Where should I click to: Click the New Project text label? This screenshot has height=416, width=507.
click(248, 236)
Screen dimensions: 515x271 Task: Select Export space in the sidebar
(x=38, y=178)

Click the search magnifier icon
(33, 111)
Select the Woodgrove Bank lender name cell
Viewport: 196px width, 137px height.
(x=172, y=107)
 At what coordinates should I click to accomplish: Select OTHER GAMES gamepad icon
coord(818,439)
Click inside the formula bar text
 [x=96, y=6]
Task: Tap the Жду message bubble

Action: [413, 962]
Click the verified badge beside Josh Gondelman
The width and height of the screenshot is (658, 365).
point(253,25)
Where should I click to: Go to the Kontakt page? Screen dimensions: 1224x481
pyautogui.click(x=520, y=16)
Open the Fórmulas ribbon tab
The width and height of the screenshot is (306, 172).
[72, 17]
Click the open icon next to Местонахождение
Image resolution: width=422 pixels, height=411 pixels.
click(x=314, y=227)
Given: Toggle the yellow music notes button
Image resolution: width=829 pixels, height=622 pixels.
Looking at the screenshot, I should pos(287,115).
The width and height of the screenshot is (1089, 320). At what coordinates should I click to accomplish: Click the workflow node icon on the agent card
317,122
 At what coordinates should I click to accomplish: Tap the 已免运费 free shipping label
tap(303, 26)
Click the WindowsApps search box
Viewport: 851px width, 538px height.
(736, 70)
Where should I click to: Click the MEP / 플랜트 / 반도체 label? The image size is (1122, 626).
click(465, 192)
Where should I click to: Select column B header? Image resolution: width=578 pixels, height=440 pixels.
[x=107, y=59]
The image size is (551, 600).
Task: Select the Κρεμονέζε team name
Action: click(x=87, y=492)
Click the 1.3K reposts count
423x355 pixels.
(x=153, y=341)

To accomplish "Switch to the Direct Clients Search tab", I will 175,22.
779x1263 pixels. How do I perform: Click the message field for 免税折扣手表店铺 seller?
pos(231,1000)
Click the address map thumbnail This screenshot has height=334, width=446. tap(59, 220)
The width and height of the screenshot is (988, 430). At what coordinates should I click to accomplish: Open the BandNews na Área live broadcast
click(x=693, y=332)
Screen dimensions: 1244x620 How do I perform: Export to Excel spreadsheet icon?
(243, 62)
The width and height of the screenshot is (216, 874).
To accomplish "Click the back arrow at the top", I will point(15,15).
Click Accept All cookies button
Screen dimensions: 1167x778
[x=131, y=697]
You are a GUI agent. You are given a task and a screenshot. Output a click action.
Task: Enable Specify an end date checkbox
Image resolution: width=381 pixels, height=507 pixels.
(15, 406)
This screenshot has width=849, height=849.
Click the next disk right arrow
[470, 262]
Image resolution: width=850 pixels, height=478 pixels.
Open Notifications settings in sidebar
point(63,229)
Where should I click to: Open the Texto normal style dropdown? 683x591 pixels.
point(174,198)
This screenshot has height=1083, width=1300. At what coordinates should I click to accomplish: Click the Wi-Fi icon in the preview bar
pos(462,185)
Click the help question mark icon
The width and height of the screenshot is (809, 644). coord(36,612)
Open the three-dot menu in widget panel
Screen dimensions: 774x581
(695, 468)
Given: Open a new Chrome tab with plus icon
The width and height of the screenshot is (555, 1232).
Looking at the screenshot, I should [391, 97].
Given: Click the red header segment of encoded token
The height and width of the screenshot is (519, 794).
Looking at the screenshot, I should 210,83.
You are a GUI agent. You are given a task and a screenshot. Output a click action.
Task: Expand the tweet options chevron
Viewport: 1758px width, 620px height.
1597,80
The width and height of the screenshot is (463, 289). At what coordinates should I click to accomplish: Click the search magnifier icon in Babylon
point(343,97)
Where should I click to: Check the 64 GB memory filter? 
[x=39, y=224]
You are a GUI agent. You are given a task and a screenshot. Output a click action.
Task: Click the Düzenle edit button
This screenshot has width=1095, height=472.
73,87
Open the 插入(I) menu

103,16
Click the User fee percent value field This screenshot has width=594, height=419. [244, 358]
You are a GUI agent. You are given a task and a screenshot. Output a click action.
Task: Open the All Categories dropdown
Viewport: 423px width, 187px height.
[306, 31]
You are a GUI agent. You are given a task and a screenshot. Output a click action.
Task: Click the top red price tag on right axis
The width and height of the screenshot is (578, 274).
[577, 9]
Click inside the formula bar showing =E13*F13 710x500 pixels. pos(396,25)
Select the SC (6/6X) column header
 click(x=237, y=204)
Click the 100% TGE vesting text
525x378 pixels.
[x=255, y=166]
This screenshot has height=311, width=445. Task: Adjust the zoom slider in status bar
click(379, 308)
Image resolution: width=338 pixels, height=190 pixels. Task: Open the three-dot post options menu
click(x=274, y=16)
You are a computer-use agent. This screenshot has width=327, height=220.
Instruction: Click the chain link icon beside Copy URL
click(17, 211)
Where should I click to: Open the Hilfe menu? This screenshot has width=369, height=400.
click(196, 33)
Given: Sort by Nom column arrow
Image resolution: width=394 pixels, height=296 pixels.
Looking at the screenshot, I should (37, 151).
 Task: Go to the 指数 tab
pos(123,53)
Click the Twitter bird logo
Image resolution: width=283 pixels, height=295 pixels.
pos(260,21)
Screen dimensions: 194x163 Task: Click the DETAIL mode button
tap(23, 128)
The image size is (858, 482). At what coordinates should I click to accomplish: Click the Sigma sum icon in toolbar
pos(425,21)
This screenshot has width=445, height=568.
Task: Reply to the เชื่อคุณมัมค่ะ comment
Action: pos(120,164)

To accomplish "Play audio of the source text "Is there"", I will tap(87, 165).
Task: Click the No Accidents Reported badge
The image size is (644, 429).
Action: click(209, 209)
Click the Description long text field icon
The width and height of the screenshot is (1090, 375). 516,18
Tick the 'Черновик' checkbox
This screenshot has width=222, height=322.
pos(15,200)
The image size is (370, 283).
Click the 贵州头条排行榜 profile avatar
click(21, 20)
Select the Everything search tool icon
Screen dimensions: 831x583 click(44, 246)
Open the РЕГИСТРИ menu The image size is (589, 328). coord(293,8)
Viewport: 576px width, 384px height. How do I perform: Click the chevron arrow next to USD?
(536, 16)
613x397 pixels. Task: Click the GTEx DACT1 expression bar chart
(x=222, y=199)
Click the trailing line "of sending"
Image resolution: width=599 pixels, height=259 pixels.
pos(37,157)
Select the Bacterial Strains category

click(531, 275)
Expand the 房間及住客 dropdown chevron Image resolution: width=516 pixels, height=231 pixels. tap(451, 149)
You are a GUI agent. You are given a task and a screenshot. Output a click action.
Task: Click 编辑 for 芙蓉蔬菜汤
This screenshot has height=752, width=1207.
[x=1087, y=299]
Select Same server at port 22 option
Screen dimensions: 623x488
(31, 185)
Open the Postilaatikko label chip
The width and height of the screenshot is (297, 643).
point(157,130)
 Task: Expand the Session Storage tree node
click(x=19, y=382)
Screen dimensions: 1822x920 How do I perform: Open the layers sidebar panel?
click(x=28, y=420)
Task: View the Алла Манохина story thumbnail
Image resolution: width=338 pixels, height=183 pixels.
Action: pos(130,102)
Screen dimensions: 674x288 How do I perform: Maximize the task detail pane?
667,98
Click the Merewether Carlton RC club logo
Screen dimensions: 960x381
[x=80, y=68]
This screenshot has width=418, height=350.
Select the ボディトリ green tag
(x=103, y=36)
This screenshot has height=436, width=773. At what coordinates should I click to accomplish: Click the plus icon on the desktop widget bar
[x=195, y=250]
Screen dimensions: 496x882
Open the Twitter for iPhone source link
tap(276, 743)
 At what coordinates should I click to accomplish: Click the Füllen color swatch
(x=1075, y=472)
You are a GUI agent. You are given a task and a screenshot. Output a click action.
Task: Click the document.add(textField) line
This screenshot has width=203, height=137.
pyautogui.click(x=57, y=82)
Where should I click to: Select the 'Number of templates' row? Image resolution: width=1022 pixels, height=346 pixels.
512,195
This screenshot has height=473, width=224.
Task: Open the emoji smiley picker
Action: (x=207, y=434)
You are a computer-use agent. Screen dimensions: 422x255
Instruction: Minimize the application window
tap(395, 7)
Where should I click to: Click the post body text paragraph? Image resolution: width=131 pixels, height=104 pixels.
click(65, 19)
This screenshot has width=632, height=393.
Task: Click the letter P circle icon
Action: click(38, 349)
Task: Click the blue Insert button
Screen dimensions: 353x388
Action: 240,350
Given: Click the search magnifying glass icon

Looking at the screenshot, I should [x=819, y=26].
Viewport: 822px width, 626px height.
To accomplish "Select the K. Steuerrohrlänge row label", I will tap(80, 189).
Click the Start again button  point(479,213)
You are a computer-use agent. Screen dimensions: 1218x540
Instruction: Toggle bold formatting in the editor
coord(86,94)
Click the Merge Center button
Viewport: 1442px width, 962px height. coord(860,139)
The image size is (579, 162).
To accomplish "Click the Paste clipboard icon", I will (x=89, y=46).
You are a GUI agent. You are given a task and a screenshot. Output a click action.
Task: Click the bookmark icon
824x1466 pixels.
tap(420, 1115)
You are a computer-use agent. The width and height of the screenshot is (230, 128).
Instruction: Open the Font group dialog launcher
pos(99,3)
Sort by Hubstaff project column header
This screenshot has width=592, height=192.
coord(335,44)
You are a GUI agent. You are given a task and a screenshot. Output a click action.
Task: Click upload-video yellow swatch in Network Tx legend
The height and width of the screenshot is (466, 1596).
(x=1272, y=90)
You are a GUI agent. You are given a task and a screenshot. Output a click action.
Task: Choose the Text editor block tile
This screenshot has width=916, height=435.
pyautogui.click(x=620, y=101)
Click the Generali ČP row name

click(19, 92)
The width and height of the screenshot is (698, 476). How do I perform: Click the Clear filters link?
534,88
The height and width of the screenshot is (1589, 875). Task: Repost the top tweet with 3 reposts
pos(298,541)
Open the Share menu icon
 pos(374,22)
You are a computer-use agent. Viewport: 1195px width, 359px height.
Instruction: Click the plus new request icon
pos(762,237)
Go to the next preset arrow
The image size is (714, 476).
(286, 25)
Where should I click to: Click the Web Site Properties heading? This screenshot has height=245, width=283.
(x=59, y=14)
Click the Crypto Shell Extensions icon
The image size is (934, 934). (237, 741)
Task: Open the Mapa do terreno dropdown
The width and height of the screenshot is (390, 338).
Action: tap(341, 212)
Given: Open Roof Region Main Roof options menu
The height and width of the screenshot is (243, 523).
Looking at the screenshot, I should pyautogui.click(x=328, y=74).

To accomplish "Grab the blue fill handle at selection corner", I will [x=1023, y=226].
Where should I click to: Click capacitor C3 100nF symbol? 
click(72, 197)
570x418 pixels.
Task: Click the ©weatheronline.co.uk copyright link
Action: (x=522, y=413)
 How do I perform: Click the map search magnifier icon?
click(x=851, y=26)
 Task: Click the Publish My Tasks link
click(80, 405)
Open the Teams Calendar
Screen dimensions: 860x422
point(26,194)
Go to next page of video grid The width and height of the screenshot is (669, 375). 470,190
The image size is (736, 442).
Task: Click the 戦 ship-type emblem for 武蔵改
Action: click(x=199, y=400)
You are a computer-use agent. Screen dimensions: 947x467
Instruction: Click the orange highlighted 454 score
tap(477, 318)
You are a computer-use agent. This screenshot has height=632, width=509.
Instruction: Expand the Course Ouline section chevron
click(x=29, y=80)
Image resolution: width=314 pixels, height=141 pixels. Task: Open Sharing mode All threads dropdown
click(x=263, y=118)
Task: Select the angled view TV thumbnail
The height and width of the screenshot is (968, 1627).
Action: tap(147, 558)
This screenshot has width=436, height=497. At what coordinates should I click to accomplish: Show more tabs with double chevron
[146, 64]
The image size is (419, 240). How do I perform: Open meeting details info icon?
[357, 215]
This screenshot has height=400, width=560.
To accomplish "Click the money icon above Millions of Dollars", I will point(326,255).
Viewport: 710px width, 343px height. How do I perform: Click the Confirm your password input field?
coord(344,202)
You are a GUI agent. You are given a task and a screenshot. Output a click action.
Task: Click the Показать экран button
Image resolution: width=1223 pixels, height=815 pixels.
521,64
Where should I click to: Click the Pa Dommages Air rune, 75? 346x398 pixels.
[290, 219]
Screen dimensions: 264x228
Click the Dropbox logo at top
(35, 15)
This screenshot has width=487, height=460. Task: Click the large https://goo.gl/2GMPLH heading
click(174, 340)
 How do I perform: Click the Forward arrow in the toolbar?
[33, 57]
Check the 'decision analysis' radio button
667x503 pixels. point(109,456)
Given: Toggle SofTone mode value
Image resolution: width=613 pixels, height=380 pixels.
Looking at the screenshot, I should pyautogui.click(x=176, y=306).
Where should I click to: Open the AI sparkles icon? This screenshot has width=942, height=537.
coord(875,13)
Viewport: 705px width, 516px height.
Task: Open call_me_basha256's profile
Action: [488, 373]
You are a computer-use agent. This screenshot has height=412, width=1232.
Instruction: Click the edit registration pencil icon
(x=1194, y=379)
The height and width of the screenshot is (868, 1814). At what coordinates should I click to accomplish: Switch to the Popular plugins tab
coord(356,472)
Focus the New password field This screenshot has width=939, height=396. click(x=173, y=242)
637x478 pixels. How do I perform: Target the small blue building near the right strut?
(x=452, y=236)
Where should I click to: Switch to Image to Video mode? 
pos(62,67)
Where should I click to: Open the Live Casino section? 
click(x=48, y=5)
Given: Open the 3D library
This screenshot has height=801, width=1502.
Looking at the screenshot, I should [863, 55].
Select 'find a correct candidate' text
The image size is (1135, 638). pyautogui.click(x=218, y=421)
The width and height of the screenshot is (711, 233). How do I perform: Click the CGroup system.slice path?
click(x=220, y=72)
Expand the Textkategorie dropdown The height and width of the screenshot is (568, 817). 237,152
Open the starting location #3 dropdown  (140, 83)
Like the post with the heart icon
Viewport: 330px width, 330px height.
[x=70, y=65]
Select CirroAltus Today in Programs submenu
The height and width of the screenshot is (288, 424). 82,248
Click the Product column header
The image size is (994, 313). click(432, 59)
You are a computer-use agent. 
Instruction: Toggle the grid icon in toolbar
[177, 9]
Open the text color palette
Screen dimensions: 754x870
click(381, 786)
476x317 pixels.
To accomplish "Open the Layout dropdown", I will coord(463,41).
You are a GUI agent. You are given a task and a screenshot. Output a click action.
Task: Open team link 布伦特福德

+++

Return every line of the listing that has the word "value" in it.

◆ OUTPUT:
Click the User fee percent value field This screenshot has width=594, height=419. [244, 358]
Given: Toggle SofTone mode value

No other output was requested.